**WHAT IS EXPECTED**
Repeat the lines of the listing, from the line with "Tick the Only verified checkbox" to the line with "point(248,316)", without changing anything.

**Entries for locating text and elements**
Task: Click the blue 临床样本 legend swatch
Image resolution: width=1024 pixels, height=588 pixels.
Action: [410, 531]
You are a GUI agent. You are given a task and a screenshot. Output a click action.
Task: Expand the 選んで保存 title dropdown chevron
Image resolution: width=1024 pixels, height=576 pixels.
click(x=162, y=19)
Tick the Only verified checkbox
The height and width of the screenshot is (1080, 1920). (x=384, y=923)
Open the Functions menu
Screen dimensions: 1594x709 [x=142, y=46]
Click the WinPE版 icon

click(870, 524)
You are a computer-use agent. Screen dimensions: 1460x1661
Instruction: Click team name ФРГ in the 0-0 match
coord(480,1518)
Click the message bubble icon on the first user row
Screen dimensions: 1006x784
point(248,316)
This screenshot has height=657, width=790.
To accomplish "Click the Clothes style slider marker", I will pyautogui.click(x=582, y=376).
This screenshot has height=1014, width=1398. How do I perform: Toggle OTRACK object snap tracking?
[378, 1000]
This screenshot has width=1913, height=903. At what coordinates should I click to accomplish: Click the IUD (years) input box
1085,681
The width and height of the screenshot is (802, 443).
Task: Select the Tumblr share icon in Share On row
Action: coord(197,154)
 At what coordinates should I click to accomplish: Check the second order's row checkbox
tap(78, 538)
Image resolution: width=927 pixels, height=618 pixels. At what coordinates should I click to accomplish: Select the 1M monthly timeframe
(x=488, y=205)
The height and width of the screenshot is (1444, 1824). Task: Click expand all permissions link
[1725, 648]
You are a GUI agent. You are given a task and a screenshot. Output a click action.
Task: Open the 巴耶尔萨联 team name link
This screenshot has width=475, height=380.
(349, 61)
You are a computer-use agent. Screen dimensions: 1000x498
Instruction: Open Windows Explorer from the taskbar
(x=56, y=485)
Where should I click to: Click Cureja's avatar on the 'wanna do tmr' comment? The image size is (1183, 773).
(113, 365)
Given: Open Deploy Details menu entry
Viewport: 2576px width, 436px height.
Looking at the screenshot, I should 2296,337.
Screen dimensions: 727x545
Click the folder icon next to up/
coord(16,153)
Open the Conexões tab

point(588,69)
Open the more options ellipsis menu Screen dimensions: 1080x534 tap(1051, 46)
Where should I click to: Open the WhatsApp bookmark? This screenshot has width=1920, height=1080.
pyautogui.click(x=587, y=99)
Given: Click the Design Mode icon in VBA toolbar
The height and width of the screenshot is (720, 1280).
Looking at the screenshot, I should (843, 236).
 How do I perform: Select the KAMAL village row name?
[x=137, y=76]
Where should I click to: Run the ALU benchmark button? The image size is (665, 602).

**ANSWER FOR THIS EXERCISE**
Tick the Only verified checkbox
The height and width of the screenshot is (1080, 1920). (x=384, y=923)
Open the Functions menu
Screen dimensions: 1594x709 [x=142, y=46]
Click the WinPE版 icon

click(870, 524)
You are a computer-use agent. Screen dimensions: 1460x1661
Instruction: Click team name ФРГ in the 0-0 match
coord(480,1518)
Click the message bubble icon on the first user row
Screen dimensions: 1006x784
point(248,316)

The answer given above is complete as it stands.